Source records
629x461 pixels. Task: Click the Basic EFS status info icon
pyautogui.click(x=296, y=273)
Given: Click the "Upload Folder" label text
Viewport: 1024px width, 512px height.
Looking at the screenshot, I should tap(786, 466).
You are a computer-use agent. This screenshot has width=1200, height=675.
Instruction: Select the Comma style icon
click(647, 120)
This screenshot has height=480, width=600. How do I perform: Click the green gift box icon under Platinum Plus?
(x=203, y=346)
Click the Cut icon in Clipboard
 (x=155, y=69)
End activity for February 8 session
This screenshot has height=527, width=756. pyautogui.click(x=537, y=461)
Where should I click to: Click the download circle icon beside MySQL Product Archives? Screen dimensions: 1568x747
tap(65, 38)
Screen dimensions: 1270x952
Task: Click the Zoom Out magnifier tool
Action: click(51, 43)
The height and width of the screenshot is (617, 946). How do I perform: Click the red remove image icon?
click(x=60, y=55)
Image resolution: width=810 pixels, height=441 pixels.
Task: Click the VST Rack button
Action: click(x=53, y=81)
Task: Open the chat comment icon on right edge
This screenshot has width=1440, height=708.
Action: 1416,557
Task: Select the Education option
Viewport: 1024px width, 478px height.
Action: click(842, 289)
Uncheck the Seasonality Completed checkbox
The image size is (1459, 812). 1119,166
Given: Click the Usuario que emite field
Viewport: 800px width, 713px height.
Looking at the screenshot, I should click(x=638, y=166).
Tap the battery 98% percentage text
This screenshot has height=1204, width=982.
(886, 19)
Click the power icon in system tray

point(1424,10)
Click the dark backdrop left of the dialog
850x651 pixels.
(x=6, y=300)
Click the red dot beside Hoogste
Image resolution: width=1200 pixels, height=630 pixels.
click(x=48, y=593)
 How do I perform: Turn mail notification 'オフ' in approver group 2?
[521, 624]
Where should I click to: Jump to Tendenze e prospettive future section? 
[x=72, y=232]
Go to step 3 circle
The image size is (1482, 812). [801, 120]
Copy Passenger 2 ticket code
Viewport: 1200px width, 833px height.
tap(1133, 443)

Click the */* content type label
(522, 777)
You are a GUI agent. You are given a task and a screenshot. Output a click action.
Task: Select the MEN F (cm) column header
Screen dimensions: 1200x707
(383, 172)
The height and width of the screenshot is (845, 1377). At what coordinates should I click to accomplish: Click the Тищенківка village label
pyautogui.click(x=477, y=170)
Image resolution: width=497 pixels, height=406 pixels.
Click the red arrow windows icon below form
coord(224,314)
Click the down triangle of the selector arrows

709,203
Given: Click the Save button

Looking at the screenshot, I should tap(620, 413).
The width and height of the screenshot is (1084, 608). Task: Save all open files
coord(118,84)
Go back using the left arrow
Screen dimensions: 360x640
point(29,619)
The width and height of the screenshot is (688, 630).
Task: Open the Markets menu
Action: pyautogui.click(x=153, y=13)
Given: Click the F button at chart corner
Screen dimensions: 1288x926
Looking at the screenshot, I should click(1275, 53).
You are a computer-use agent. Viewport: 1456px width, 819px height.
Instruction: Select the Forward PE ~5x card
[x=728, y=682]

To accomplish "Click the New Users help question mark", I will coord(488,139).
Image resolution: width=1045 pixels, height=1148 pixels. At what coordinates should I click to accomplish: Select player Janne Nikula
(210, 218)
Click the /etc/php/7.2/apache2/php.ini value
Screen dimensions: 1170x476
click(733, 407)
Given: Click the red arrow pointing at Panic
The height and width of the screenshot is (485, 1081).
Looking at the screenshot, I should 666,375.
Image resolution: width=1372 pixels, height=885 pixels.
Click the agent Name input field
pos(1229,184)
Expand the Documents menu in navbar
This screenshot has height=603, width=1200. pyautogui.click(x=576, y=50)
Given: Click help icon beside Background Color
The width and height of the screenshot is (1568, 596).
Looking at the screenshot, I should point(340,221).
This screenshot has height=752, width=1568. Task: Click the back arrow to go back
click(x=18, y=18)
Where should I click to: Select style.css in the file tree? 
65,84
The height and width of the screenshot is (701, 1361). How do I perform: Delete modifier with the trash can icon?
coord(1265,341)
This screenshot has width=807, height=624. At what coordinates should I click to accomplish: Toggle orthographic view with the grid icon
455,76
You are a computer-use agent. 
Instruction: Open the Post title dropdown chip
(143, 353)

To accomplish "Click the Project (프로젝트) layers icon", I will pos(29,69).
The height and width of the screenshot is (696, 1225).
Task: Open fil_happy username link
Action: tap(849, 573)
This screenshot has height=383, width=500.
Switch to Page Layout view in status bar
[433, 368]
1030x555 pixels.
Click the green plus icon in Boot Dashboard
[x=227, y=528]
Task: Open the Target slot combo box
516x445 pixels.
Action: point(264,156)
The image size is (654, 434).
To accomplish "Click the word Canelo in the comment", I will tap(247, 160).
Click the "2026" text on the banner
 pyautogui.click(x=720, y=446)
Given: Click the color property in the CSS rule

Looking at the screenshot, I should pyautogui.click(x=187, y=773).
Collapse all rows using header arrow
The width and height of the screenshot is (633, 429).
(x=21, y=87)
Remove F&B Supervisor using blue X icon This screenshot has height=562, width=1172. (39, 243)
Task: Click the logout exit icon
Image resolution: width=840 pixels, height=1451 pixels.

Task item> Each line in the records above that contains the word "using" must be copied.

Exercise solution>
Go back using the left arrow
Collapse all rows using header arrow
Remove F&B Supervisor using blue X icon This screenshot has height=562, width=1172. (39, 243)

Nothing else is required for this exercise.